Carob powder is a mild sweetener that is made by grinding the seed pods of the carob tree. It is commonly used as a chocolate substitute in vegan recipes, as the flavour is similar to that of cocoa. The colour and texture of carob chips is nearly identical to chocolate chips. This recipe yields 2 cups of unsweetened carob chips which can be used in any recipe that calls for chocolate chips.
Sieve 1 cup of carob powder by pouring it through a wire mesh strainer. Press all of the large chunks through the mesh with a spoon, and then measure the powder again. Sieve more powder if less than a cup is measured.
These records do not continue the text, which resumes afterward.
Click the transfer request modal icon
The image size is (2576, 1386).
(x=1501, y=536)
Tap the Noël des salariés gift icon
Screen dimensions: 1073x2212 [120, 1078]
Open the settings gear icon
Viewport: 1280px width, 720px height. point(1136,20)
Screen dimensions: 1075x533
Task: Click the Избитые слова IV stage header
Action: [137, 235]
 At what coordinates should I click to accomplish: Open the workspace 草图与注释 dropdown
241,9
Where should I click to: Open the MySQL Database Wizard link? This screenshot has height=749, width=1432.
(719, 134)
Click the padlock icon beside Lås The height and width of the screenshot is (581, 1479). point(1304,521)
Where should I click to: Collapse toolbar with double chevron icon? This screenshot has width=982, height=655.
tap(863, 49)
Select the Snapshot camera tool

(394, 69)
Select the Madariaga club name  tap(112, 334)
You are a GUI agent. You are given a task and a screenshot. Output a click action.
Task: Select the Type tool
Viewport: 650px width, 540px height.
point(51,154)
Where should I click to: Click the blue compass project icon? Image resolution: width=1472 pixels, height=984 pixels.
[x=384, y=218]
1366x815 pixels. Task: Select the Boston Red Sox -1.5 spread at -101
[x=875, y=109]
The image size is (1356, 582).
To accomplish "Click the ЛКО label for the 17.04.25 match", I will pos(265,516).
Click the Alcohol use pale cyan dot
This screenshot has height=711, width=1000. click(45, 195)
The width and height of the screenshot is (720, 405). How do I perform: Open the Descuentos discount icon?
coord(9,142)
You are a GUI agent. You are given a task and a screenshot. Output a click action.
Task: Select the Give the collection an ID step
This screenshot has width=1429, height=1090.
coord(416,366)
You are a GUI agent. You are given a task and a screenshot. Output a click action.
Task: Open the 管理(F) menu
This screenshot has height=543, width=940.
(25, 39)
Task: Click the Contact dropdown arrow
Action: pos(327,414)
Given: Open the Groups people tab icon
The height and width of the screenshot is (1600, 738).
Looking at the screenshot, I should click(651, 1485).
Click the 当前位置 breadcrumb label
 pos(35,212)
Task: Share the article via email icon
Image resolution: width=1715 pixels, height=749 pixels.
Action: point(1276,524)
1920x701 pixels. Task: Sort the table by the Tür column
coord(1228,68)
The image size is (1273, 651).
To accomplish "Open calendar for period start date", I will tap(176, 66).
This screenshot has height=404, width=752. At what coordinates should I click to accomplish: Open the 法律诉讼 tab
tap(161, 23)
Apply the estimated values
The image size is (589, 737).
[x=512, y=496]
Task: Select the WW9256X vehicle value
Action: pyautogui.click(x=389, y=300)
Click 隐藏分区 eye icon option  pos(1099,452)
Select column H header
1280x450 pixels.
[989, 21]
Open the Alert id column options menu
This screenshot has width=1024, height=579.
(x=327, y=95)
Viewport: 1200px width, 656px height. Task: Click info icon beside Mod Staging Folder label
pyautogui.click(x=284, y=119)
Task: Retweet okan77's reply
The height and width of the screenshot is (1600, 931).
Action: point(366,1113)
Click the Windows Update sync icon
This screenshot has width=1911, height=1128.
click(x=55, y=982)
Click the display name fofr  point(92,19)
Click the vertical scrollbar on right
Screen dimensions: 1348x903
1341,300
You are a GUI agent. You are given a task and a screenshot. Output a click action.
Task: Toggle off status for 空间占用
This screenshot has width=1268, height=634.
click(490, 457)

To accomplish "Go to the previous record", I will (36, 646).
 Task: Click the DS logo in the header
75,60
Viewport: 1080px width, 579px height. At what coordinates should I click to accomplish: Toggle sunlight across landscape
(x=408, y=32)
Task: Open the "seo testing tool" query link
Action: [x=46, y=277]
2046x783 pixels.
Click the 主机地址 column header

Place 5/8 cup of coconut oil in a small saucepan over medium-low heat. Melt the coconut oil, and then pour into a mixing bowl with the sieved carob powder and stir until a thick paste is formed.
Use a stick of butter to liberally grease a baking sheet. Spread the thick carob paste over the baking sheet at a thickness of about ¼ inch, and then transfer to the refrigerator for 30 to 40 minutes or until hard.
Remove the baking sheet from the refrigerator and use a sharp knife to cut the sheet of carob into ¼ inch wide strips. Cut the strips into small, ¼ inch size squares, and then use a spatula to remove them from the baking sheet.
Place the carob chips into a large zippered plastic bag and store in the refrigerator. The carob chips can be used in any recipe requiring chocolate chips or chunks, or can be eaten plain as a snack.
Add 3/8 cup of an alcohol sweetener, such as sorbitol, xylitol or erythritol, to the melted coconut oil and sieved carob powder to make the carob chips sweeter. Use ½ cup and 1 tbsp of melted coconut oil instead of 5/8 cup if sweetening.
Keep the carob chips in the refrigerator at all times unless preparing to use. At room temperature, the chips will melt and lose all form.